━━━━━ WORKING DATA ━━━━━
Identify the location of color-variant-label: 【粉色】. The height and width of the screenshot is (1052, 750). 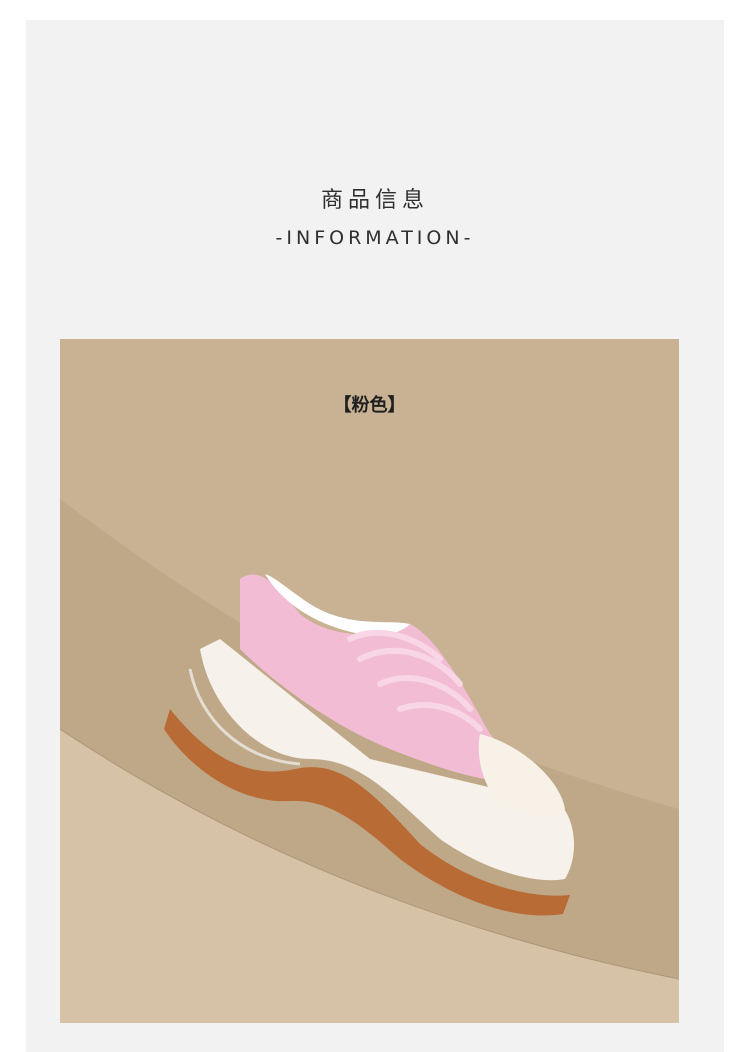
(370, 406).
━━━━━
━━━━━ WORKING DATA ━━━━━
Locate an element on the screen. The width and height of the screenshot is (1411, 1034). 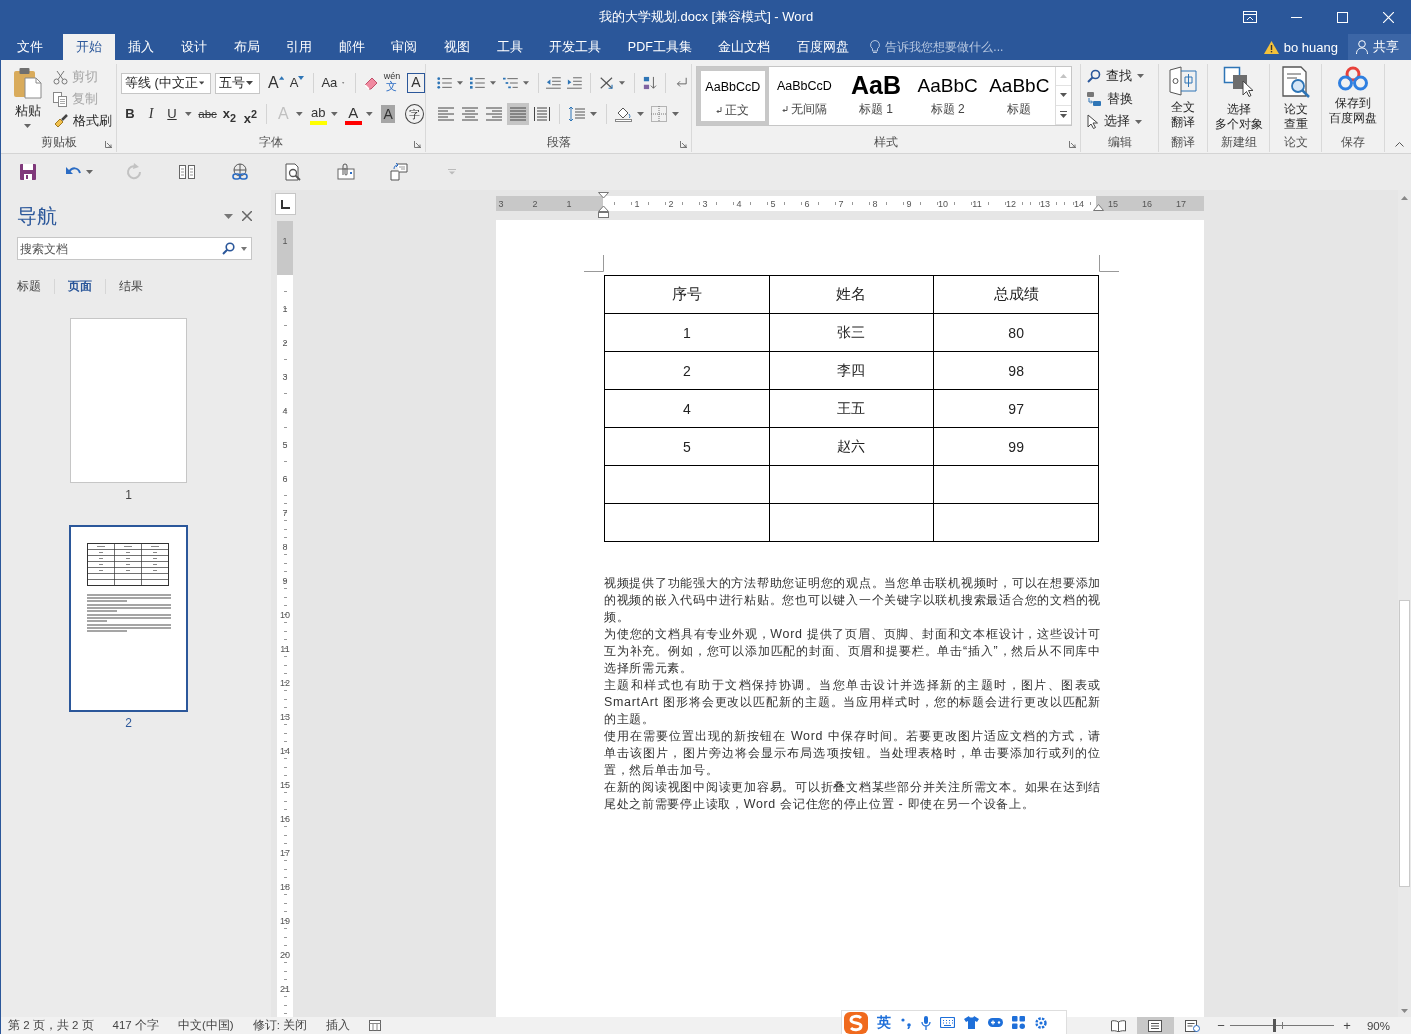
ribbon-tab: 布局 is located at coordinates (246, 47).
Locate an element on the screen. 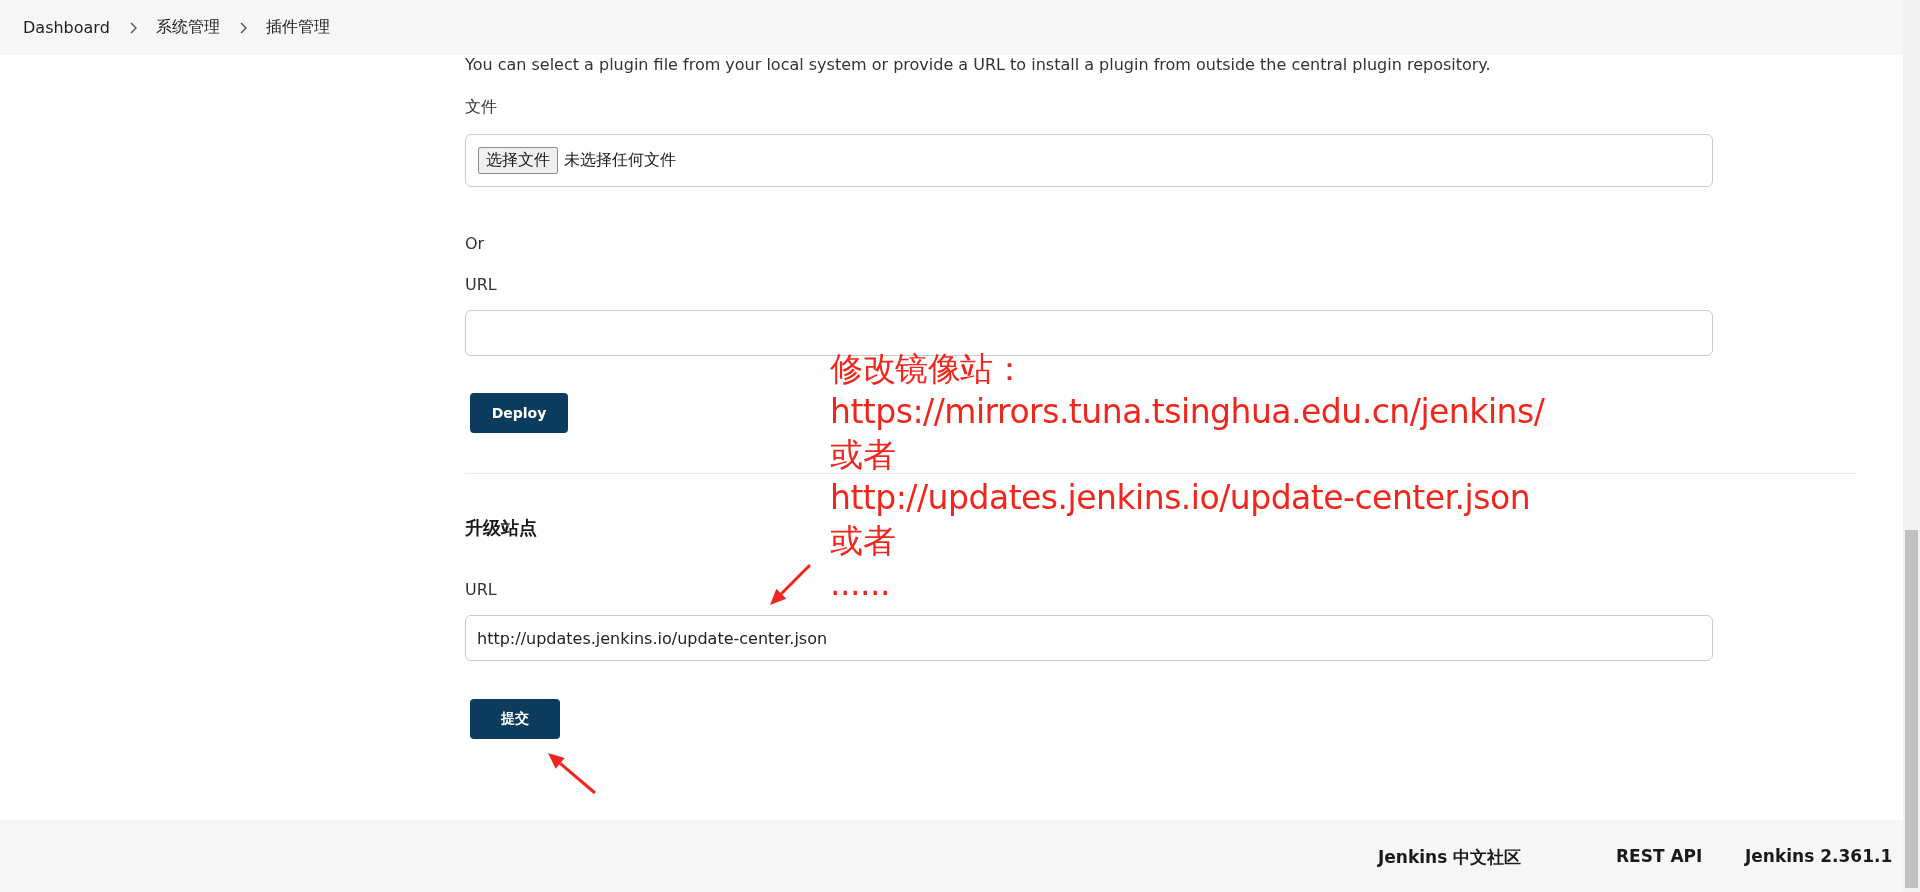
━━━━━
━━━━━ WORKING DATA ━━━━━
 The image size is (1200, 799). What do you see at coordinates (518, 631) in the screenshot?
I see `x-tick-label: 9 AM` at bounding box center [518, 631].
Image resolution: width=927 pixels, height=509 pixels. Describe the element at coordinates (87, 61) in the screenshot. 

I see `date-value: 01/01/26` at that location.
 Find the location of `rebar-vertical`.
━━━━━
> **TASK BRIEF**: Output the lines again without any change, beginning at the line that contains "The image size" and stopping after the line that contains "Find the location".

> **EXPECTED ANSWER**:
 The image size is (1200, 799). What do you see at coordinates (518, 631) in the screenshot?
I see `x-tick-label: 9 AM` at bounding box center [518, 631].
Image resolution: width=927 pixels, height=509 pixels. Describe the element at coordinates (87, 61) in the screenshot. 

I see `date-value: 01/01/26` at that location.
 Find the location of `rebar-vertical`.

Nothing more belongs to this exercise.